Dataset items
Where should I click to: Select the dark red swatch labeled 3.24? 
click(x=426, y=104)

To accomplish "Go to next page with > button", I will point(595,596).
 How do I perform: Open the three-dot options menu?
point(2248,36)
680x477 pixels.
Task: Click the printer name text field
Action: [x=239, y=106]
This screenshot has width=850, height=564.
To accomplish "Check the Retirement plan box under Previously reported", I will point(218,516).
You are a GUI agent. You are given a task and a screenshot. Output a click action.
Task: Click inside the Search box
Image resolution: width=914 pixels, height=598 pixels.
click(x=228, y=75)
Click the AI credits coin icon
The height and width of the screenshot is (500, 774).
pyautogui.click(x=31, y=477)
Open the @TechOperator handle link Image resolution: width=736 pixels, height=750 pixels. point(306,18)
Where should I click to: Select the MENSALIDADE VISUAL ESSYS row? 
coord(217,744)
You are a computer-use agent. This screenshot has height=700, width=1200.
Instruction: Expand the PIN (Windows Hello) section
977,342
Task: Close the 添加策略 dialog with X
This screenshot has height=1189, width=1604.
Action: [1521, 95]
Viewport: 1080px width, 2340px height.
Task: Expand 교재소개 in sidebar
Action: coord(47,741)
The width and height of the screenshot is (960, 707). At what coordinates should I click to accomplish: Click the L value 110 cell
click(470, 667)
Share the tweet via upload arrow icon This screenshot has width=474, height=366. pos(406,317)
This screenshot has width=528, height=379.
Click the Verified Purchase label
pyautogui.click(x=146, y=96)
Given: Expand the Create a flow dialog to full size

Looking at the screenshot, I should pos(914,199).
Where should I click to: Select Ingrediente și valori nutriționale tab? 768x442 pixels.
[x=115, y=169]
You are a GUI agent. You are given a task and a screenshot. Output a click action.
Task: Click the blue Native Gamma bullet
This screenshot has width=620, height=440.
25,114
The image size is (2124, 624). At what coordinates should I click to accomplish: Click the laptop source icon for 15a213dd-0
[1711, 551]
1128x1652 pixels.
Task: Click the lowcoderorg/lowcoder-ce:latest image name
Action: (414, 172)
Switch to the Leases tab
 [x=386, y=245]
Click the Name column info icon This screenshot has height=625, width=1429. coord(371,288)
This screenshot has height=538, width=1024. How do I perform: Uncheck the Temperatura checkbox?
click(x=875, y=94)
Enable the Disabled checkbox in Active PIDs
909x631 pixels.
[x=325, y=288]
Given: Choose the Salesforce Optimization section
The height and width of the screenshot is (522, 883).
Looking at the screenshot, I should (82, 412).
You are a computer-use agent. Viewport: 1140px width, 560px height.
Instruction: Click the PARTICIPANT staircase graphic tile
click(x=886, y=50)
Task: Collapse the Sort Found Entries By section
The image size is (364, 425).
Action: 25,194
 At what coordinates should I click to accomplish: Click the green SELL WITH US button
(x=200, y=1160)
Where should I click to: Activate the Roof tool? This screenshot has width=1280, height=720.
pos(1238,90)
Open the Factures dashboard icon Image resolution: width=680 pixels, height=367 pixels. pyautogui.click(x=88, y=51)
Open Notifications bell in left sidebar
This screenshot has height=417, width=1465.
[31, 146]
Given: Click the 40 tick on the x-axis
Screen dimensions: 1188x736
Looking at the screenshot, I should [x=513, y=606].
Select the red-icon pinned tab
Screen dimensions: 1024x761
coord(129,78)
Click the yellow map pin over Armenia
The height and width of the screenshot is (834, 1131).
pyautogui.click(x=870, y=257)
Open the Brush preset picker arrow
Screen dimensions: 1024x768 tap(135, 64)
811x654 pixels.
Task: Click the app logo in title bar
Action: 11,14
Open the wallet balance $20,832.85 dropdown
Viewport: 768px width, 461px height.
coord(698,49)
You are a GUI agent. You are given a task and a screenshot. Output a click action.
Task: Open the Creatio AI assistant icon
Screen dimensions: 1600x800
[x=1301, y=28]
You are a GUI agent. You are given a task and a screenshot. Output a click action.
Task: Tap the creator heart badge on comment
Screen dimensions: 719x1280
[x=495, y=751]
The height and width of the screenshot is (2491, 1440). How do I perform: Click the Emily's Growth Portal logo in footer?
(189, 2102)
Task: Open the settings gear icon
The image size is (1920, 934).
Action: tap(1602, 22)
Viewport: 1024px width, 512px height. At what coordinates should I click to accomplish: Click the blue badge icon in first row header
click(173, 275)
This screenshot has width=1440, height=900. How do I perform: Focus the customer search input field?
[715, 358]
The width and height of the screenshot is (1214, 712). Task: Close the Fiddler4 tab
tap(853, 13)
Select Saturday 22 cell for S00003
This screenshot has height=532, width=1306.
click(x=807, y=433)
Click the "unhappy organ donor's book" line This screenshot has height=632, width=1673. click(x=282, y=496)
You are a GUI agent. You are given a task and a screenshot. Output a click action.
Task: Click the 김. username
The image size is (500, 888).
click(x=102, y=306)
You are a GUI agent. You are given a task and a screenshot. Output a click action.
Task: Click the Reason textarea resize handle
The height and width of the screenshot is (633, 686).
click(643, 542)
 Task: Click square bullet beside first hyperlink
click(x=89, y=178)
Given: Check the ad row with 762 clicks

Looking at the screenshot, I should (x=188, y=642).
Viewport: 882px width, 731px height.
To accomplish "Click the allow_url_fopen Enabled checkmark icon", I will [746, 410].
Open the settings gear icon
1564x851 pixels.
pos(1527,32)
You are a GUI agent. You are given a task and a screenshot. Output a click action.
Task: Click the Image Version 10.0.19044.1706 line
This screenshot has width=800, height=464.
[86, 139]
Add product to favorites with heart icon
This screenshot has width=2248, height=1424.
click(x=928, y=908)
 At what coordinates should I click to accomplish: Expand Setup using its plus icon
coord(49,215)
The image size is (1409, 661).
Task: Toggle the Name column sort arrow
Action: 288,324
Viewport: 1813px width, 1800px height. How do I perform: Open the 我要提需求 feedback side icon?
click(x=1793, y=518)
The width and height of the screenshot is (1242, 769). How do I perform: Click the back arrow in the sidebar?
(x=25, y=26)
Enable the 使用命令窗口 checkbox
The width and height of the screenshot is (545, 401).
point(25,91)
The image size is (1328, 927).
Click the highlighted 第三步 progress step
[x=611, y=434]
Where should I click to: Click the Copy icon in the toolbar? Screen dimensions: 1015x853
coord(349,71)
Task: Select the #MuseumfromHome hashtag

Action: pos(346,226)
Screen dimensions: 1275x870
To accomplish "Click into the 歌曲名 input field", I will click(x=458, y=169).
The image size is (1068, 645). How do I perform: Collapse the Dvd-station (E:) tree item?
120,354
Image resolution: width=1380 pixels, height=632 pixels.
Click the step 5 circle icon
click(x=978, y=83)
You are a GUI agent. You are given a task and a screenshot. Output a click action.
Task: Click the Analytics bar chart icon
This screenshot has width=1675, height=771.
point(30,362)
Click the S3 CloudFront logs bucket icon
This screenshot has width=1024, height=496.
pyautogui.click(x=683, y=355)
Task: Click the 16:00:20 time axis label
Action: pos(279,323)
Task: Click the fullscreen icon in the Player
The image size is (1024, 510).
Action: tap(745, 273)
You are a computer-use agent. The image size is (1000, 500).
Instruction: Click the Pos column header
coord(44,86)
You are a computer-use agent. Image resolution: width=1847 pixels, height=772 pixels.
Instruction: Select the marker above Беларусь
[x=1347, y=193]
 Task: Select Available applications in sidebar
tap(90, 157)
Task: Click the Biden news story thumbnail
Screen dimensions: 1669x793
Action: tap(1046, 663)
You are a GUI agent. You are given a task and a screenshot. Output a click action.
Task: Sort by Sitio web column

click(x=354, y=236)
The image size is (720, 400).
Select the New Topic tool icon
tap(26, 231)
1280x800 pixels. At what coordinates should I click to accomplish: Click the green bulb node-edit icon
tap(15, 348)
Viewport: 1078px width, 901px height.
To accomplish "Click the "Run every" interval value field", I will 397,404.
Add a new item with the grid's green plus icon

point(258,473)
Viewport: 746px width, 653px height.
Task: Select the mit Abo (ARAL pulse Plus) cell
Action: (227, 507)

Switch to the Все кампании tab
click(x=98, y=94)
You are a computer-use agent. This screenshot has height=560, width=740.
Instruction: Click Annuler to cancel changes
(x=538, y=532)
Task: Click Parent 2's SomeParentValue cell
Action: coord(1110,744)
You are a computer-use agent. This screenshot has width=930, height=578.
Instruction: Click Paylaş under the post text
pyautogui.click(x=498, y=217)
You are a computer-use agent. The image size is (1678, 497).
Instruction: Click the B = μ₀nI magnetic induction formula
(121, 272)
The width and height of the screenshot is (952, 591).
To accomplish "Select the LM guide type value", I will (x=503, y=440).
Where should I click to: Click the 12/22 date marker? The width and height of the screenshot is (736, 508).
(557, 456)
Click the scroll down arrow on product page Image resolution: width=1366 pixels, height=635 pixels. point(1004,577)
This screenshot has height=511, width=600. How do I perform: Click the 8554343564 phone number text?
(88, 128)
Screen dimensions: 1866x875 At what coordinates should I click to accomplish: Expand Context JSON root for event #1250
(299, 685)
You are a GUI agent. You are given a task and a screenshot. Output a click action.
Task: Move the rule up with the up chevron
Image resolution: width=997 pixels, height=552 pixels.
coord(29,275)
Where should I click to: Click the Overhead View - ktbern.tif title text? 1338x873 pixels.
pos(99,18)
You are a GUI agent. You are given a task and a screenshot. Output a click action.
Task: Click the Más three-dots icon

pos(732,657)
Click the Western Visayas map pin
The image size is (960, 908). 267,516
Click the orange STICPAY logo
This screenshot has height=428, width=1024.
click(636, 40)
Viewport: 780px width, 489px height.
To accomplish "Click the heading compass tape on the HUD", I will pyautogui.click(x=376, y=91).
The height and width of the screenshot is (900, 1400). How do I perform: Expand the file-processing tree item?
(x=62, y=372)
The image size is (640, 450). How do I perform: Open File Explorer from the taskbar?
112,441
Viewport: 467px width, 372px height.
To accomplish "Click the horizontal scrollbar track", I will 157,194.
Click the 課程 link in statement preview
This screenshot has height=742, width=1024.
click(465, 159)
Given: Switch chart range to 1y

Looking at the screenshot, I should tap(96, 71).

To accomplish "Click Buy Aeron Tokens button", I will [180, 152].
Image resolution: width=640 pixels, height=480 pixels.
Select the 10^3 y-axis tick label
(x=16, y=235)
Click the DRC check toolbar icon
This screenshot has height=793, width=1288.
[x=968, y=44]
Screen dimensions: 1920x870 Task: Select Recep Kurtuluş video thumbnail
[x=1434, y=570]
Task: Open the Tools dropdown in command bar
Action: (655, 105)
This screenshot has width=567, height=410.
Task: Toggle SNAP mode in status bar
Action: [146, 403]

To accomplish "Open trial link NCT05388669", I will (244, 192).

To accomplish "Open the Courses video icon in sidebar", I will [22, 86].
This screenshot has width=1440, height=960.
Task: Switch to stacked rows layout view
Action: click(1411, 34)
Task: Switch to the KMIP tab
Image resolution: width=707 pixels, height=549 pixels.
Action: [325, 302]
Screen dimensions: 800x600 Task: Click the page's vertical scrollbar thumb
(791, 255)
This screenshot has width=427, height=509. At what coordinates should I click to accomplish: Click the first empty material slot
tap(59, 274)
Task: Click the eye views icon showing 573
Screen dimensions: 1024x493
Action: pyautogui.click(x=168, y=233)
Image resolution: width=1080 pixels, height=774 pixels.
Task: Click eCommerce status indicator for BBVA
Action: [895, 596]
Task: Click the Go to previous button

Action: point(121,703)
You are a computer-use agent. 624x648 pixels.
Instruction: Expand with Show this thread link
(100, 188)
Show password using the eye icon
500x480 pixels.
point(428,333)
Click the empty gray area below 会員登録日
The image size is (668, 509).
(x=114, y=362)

| What this task involves |
Write down exactly the span of lines above from the one containing "Screen dimensions: 1188x736" to the one containing "Open the wallet balance $20,832.85 dropdown", both ends included.

| Solution for this problem |
Screen dimensions: 1188x736
Looking at the screenshot, I should [x=513, y=606].
Select the red-icon pinned tab
Screen dimensions: 1024x761
coord(129,78)
Click the yellow map pin over Armenia
The height and width of the screenshot is (834, 1131).
pyautogui.click(x=870, y=257)
Open the Brush preset picker arrow
Screen dimensions: 1024x768 tap(135, 64)
811x654 pixels.
Task: Click the app logo in title bar
Action: 11,14
Open the wallet balance $20,832.85 dropdown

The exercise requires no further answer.